I considered the Short Exact Sequence :$$ 0 \to \Ker(\phi) \to M \to F \to 0.$$ The map from $\Ker(\phi) \to M$ is the inclusion and the map from $M\to F$ is $\phi$. Since, $F$ is free, $\exists \psi : F \to M$ (R-linear map) such that $\phi \circ \psi = id_F$ , in other words , the above Short Exact Sequence splits and hence,$M \cong\Ker(\phi) \oplus F$ . Let $j:M \to \Ker(\phi) \oplus F$ be the isomorphism.

Given any $k \in \Ker(\phi)$ and given $m \in M$ we get a unique, $f \in F$ such that $j(m)=k+f$.

Now since, $M$ is finitely generated $\exists m_1,\dots,m_l,\lambda_1,\dots,\lambda_l$ such that, $m= \lambda_1 m_1 + \dots + \lambda_l m_l$ and also since , $F$ is free, we get a basis $\{f_1,\dots,f_s\}$ and thus $f=c_1f_1 + \dots +c_sf_s$ and hnece, we can write,$$k=\lambda_1j(m_1)+\dots+\lambda_lj(m_l)-c_1f_1-\dots-c_sf_s$$

Since , $k\in \Ker(\phi)$ was arbitrarily chosen we get that $\Ker(\phi)$ is generated by$\{j(m_1),\dots,j(m_l),f_1,\dots,f_s\}$ and hence in particular finitely generated.

Please point out mistakes if there are any in my answer. Thanks in advance for help!

There might be answers else where, But I want to check whether my arguments are correct before looking into others' answers.

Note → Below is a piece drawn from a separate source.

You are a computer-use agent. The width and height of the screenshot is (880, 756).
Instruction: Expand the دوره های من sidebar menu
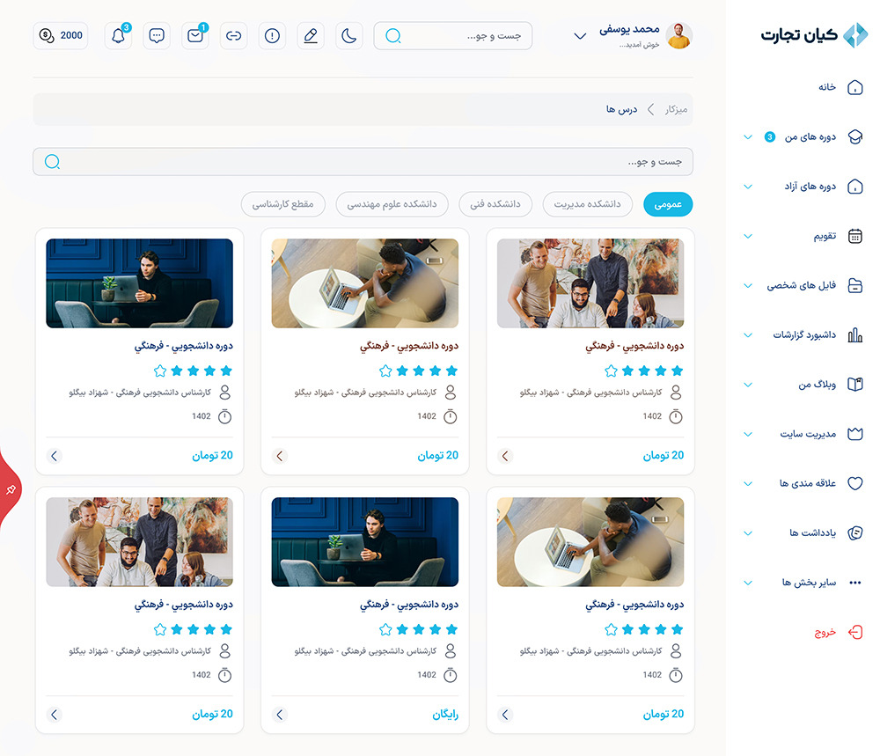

So please do not tag this as duplicate.

Answer 1

$\DeclareMathOperator\Ker{Ker}$Since $F $ is a free, hence projective, module, the sequence $$\{0\}\to\Ker (\phi)\to M\to F\to\{0\} $$ splits. Consequently, $\Ker (\phi) $ is a direct summand, hence an homomorphic image, of the finitely generated module $M $, thus it is finitely generated as well.

Answer 2

No, $\ker\phi$ is not generated by $\{j(m_1),\dots,j(m_l),f_1,\dots,f_s\}$, but just by $\{j(m_1),\dots,j(m_l)\}$. The former (bigger) set generates $\ker\phi\oplus F$.

You write:

Given any $k\in\ker\phi$ and given $m\in M$, we get a unique $f\in F$ such that $j(m)=k+f$.

You should write: given $k\in\ker\phi$, there exists a unique $m\in M$ such that $k=j(m)$.

Since $M$ is finitely generated, say by $\{m_1,\dots,m_l\}$, we can write $m=\lambda_1m_1+\dots+\lambda_lm_l$. This proves that $\ker\phi$ is generated by $\{j(m_1),\dots,j(m_l)\}$.